TASK INSTRUCTIONS = Scale the data starting at the line containing "960x455 pixels. How" and ending at the line containing "coord(760,381)": reproduce every one of these lines, requests included, but multiply each click coordinate in the answers by 1.35 and round to the nearest whole number, with halves rounded up. Leave all numbers in the requests unchanged.

== EXERCISE MATERIAL ==

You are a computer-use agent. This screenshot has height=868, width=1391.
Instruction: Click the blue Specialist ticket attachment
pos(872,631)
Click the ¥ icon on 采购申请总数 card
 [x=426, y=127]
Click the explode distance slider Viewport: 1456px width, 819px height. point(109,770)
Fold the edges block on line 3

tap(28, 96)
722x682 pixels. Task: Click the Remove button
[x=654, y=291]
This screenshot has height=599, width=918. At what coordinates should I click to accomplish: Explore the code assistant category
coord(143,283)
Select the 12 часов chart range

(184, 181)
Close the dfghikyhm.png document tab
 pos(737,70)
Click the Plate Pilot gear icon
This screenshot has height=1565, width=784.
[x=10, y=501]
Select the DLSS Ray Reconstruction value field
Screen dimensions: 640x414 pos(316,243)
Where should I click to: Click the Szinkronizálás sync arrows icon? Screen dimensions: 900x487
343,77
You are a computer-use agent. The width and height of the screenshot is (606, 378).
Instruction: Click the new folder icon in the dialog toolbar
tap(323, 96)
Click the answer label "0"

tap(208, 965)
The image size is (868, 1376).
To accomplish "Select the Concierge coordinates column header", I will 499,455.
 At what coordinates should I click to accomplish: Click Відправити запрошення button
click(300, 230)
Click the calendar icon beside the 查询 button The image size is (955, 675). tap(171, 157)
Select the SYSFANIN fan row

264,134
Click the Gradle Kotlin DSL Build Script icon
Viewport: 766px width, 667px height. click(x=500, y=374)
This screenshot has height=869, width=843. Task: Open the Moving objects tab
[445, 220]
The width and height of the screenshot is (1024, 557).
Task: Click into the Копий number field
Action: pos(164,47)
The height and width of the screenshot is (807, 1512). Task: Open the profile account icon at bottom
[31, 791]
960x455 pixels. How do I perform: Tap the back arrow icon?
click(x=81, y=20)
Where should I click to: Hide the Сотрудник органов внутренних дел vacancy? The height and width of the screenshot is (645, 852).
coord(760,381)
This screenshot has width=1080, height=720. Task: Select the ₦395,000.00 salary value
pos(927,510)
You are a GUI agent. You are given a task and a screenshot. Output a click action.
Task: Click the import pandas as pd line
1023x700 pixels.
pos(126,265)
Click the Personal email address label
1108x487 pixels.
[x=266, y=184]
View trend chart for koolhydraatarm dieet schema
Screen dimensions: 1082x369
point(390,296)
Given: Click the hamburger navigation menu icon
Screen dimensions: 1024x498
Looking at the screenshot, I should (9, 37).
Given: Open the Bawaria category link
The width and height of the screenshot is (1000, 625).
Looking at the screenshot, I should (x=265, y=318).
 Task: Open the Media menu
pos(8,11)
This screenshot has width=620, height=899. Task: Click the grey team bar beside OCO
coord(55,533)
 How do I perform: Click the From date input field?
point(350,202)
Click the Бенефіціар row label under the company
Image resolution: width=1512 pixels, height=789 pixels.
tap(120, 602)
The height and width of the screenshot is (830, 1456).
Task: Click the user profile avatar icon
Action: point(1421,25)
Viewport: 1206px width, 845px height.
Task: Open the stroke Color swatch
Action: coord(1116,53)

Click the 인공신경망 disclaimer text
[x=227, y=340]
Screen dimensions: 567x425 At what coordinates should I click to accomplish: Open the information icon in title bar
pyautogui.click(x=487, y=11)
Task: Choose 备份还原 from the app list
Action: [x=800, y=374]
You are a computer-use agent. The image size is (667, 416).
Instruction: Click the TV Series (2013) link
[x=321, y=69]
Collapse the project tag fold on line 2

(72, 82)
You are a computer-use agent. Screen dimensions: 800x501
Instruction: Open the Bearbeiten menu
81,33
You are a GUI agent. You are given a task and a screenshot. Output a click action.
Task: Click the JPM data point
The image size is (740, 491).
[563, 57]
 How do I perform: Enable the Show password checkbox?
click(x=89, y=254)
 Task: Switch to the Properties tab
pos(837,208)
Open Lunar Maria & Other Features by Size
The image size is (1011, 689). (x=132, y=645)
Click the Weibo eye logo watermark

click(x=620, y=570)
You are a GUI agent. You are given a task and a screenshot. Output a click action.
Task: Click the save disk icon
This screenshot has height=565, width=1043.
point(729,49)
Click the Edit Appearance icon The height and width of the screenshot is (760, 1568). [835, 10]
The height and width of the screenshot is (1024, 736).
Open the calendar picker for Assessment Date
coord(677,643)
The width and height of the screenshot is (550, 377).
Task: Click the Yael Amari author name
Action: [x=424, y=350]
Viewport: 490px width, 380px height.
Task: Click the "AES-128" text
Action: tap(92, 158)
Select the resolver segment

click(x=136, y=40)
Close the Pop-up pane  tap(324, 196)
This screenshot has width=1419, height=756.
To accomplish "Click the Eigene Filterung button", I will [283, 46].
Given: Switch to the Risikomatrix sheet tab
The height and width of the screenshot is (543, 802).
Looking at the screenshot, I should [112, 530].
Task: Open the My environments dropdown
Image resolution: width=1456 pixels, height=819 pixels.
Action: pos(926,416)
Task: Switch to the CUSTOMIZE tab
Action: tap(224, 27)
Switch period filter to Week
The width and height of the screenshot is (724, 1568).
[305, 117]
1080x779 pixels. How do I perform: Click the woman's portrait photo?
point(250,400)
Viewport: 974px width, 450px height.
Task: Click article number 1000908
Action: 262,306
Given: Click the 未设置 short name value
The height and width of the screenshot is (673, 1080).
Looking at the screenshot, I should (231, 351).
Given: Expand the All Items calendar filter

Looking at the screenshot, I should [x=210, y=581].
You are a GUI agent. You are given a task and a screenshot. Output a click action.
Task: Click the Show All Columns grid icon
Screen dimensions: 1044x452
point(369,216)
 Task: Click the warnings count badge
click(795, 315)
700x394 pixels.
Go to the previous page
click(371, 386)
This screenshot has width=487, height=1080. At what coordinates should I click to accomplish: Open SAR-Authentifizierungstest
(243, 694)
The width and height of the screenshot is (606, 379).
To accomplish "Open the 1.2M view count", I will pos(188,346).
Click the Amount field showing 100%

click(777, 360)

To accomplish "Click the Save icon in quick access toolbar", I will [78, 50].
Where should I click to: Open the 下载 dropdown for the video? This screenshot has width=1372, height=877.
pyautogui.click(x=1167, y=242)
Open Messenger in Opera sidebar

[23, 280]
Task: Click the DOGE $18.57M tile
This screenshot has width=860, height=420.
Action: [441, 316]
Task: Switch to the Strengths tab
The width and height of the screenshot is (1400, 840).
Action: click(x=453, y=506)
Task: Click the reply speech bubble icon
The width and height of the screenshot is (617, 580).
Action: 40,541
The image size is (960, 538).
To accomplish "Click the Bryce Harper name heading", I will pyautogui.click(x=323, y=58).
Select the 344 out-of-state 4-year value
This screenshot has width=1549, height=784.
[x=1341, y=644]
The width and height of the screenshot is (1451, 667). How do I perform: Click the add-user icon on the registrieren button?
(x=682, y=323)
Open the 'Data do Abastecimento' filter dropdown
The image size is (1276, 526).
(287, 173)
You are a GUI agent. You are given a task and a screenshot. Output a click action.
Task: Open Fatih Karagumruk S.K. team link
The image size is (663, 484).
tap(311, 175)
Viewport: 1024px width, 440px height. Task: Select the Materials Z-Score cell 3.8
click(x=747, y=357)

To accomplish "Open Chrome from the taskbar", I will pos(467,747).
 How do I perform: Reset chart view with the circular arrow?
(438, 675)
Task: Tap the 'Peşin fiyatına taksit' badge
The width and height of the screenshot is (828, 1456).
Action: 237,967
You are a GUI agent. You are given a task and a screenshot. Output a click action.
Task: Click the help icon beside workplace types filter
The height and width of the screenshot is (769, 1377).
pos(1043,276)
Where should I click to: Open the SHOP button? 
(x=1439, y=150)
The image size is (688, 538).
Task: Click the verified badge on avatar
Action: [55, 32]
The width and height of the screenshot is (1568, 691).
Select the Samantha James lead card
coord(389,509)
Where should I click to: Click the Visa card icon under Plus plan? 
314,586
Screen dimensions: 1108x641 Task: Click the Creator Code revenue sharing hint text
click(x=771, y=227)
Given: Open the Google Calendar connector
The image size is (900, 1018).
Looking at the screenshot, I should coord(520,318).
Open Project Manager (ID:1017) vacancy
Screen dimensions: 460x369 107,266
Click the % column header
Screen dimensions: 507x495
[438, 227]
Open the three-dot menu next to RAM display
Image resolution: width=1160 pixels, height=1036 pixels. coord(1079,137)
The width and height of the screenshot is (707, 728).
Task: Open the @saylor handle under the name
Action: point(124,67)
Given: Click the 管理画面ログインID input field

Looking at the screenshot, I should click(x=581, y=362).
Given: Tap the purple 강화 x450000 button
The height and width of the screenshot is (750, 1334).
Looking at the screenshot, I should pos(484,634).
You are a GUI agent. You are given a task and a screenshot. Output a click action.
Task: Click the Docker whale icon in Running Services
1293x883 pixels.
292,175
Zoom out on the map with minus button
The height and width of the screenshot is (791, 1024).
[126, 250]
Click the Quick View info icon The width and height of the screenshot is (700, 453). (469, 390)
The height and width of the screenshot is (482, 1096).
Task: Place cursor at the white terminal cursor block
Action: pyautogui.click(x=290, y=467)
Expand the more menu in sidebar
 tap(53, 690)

===

SOLUTION =
960x455 pixels. How do I perform: Tap the back arrow icon?
click(x=109, y=27)
Where should I click to: Hide the Сотрудник органов внутренних дел vacancy? The height and width of the screenshot is (645, 852).
coord(1026,514)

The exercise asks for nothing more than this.